20.000 Menschen kommen in Landeshauptstadt zur Tafel

Es sei die Aufgabe eines reichen Landes und reicher Städte, den Menschen Hilfe zu geben, die Unterstützung brauchen, so Söder weiter. Zusammen mit Sozialministerin Kerstin Schreyer hat sich Söder ein Bild von einer Lebensmittelausgabe in München gemacht und dabei allen Ehrenamtlichen Helfern der Tafeln für ihr Engagement gedankt.

Die Münchner Tafel gehört zu den größten Deutschlands. Etwa 20.000 Menschen werden in der Landeshauptstadt mit Lebensmitteln, aber auch anderen Dingen wie Schuhen oder Kleidung versorgt. Vielen von ihnen reicht die Rente nicht. Sie kommen wöchentlich. "Ich bin froh, dass es das gibt muss ich ehrlich sagen", sagt eine Frau. "Außerordentlich froh", meint ein Anderer sogar. "Die Leute sind lieb, nicht überheblich."

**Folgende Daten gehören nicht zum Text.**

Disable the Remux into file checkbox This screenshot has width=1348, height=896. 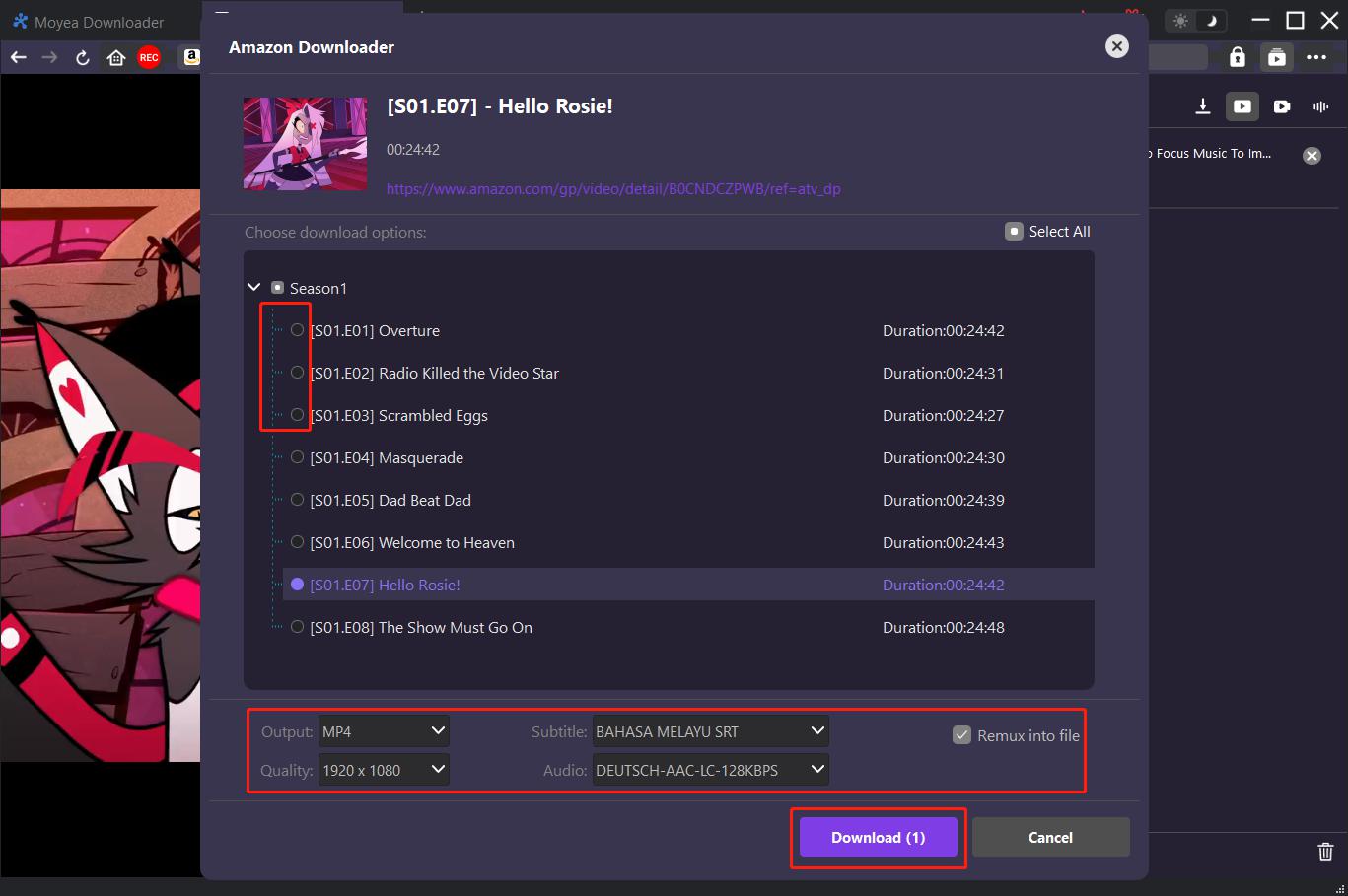click(x=961, y=735)
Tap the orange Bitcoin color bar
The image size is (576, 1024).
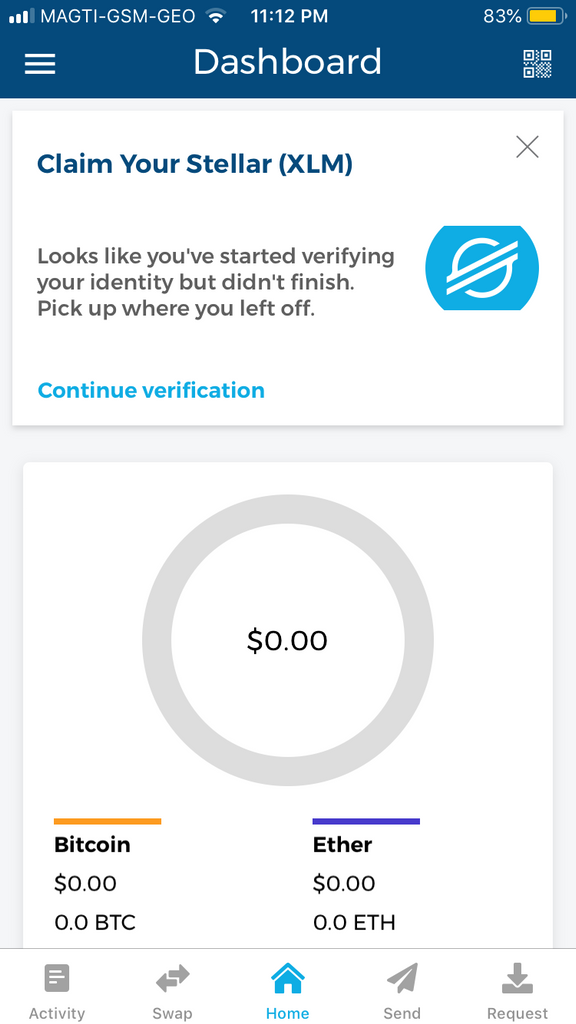107,822
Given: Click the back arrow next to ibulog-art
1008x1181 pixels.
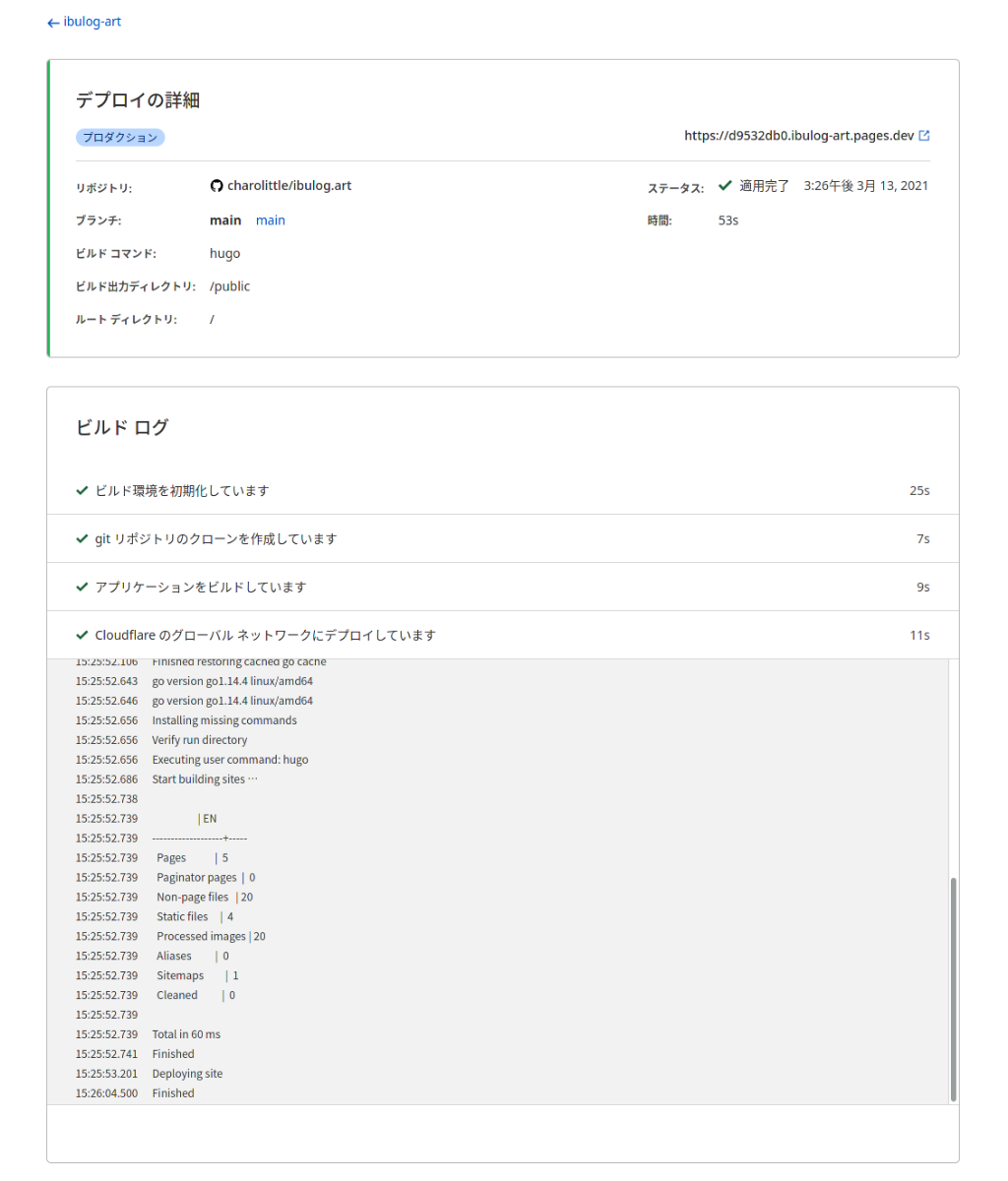Looking at the screenshot, I should click(53, 23).
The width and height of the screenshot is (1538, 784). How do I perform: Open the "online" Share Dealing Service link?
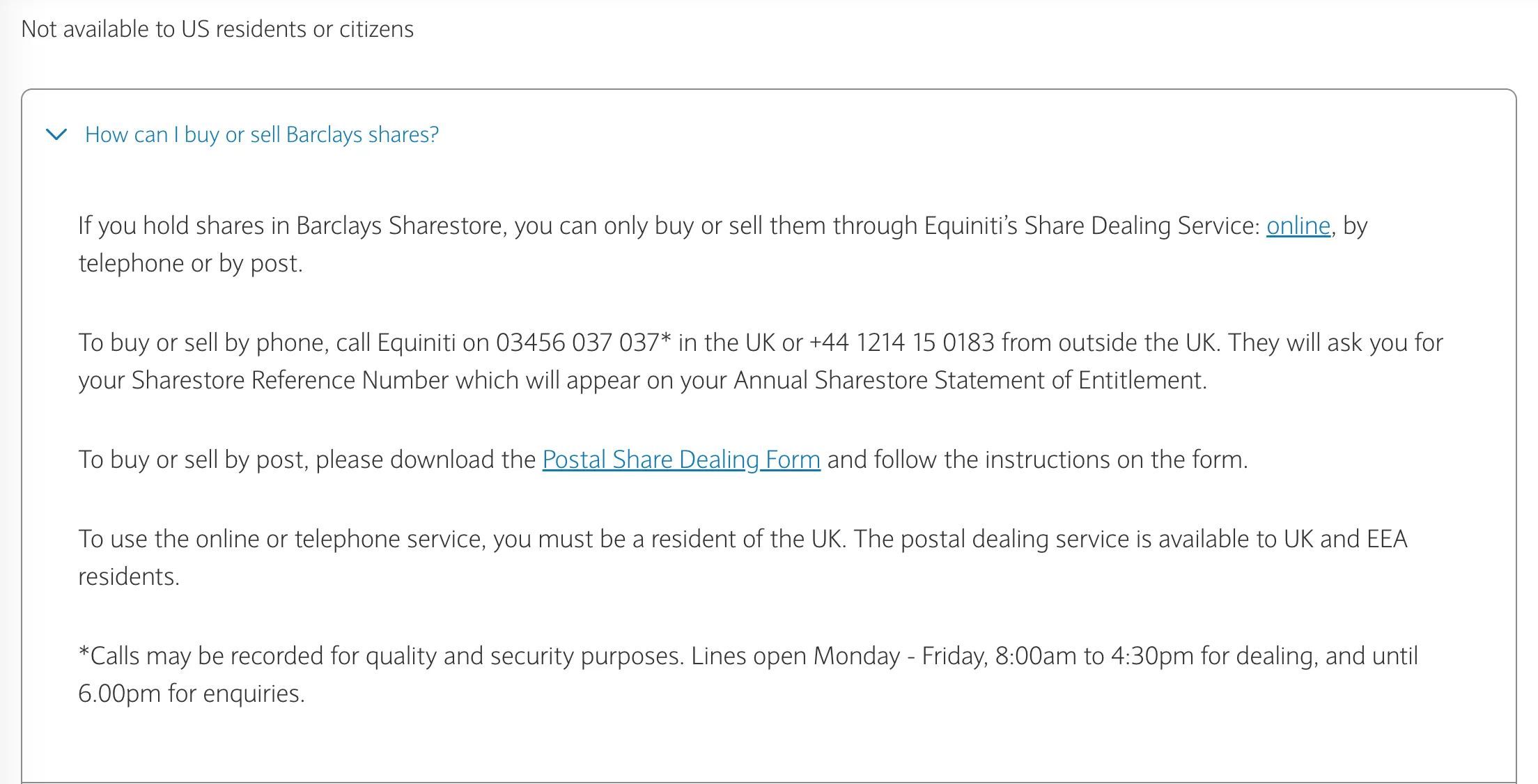(x=1298, y=226)
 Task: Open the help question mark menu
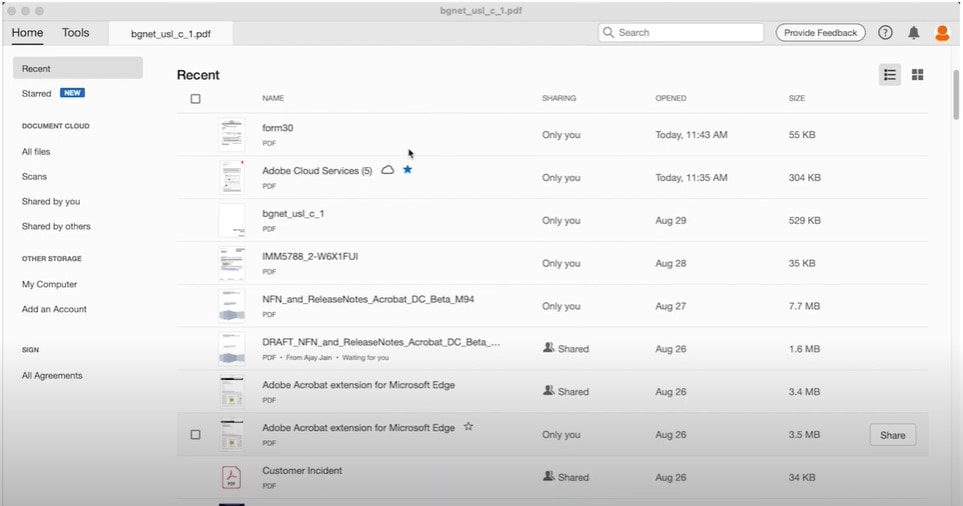pyautogui.click(x=885, y=33)
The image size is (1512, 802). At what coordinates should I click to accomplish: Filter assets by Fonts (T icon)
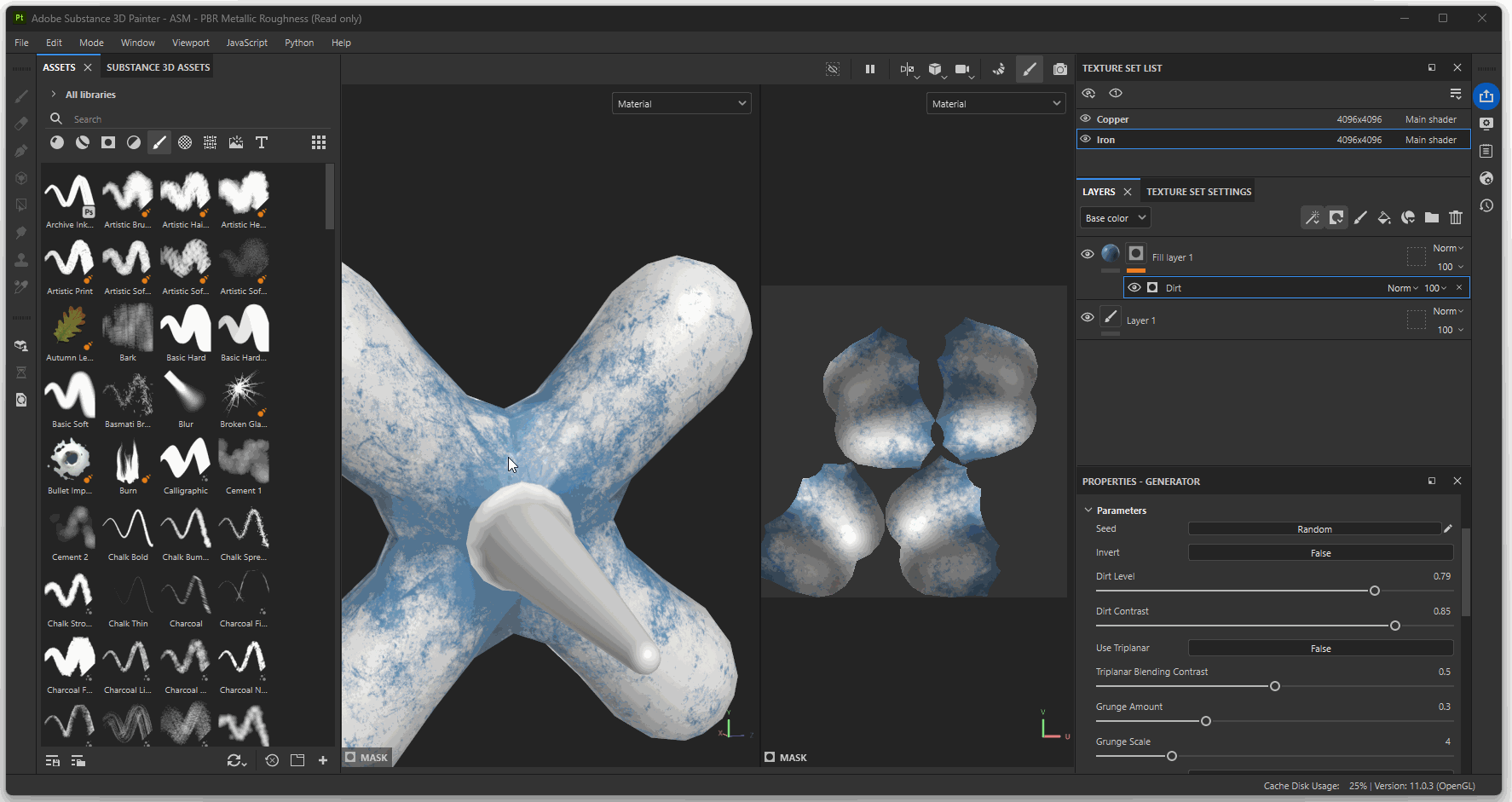coord(262,142)
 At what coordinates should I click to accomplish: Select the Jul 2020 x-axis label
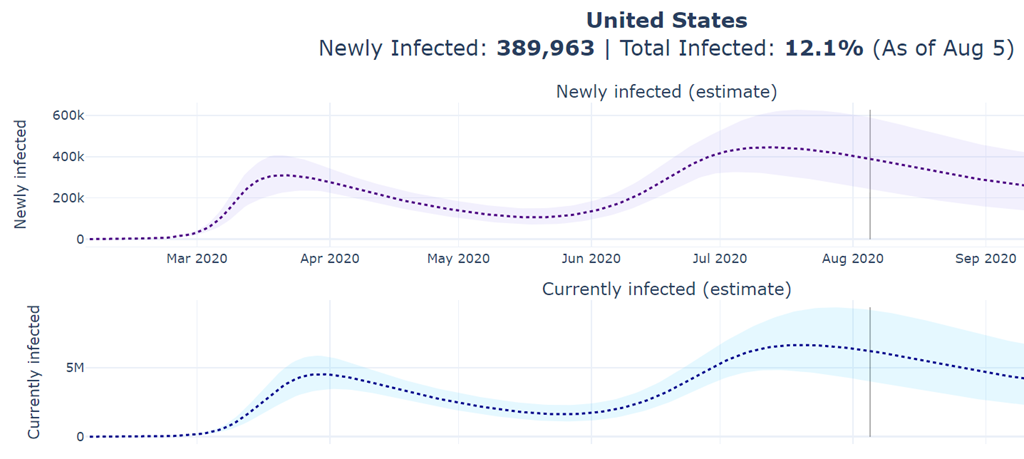719,259
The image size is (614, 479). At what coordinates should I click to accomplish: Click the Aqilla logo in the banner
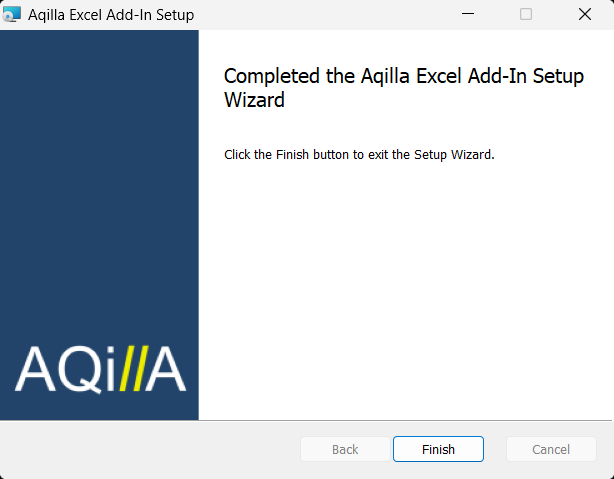100,369
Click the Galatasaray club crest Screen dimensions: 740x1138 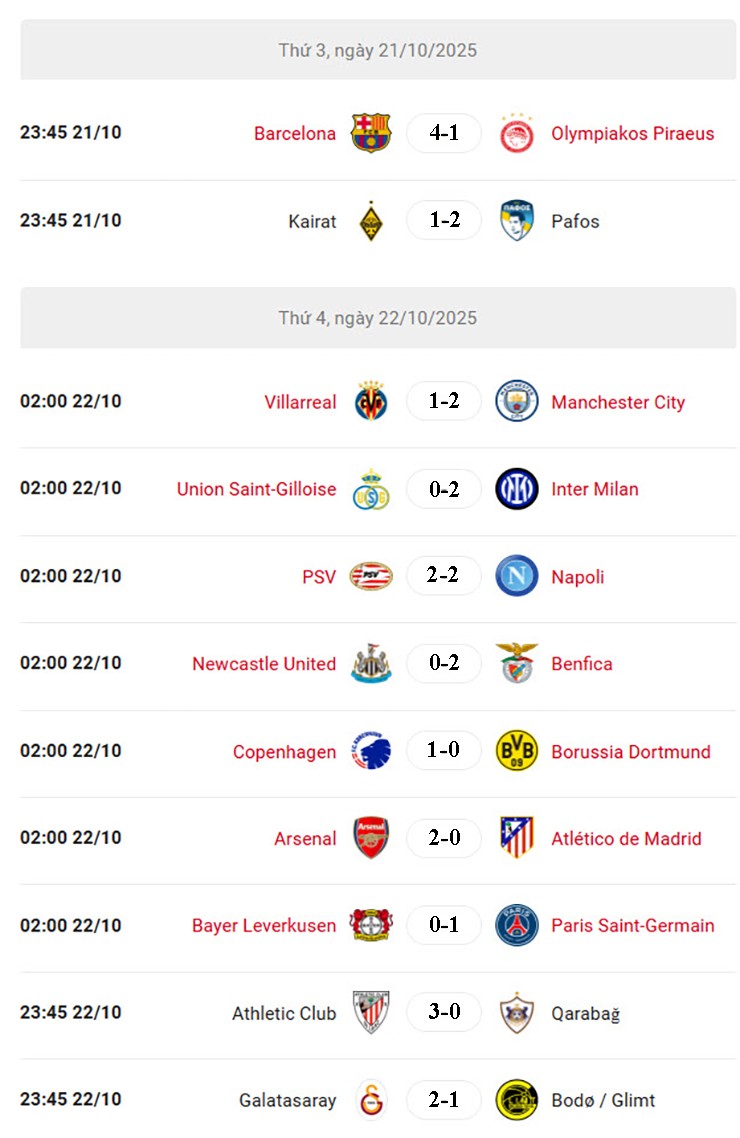click(x=371, y=1099)
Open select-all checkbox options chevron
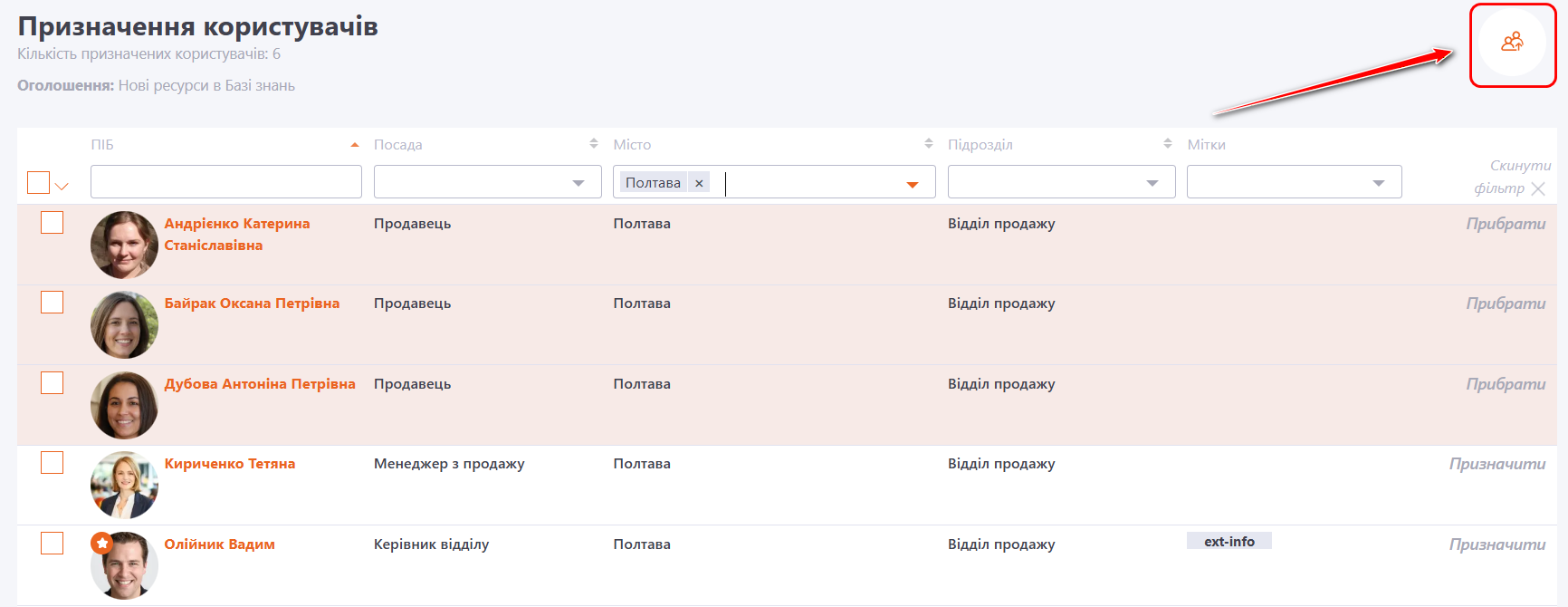The image size is (1568, 607). [62, 187]
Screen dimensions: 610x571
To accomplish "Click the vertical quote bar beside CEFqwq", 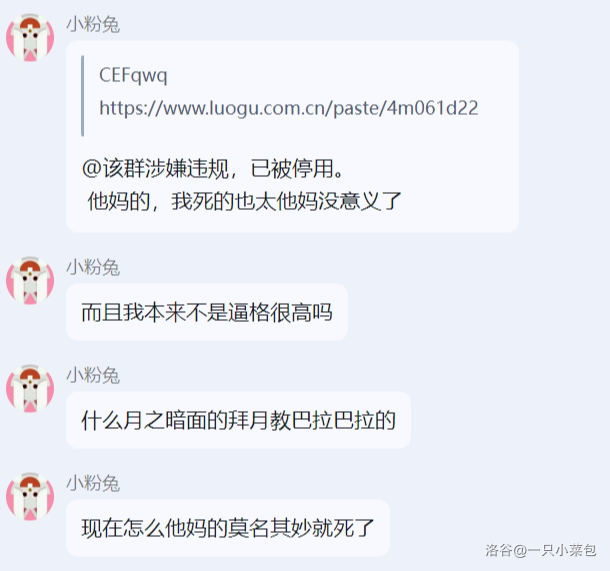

Münchner Tafel hat bereits Warteliste

Ohne Ehrenamtliche ginge bei der Tafel nichts. Über 600 Helfer sind in München aktiv. Seit fünf Jahren auch Susanne Wehner.

"Was ganz wichtig ist, dass man mit den Leuten eben auch ab und zu mal reden kann. Viele haben das nicht mehr, weil sie einfach zu wenig Geld haben, um am sozialen Leben teilzunehmen." Susanne Wehner, ehrenamtliche Helferin

Dass der Ministerpräsident und die Sozialministerin die Tafel besucht haben, findet sie gut. Alles was hilft, den Verein bekannter zu machen und Spenden zu bekommen, sei ein Plus, meint die ehrenamtliche Helferin. Nach Angaben von Mitarbeitern gibt es in der Landeshauptstadt rund 130.000 Menschen, die am Rande des Existenzminimums leben. Sie alle könnten sich eigentlich bei der Tafel anmelden. Da die jedoch an ihre Kapazitätsgrenzen gekommen ist, gibt es bereits eine Warteliste.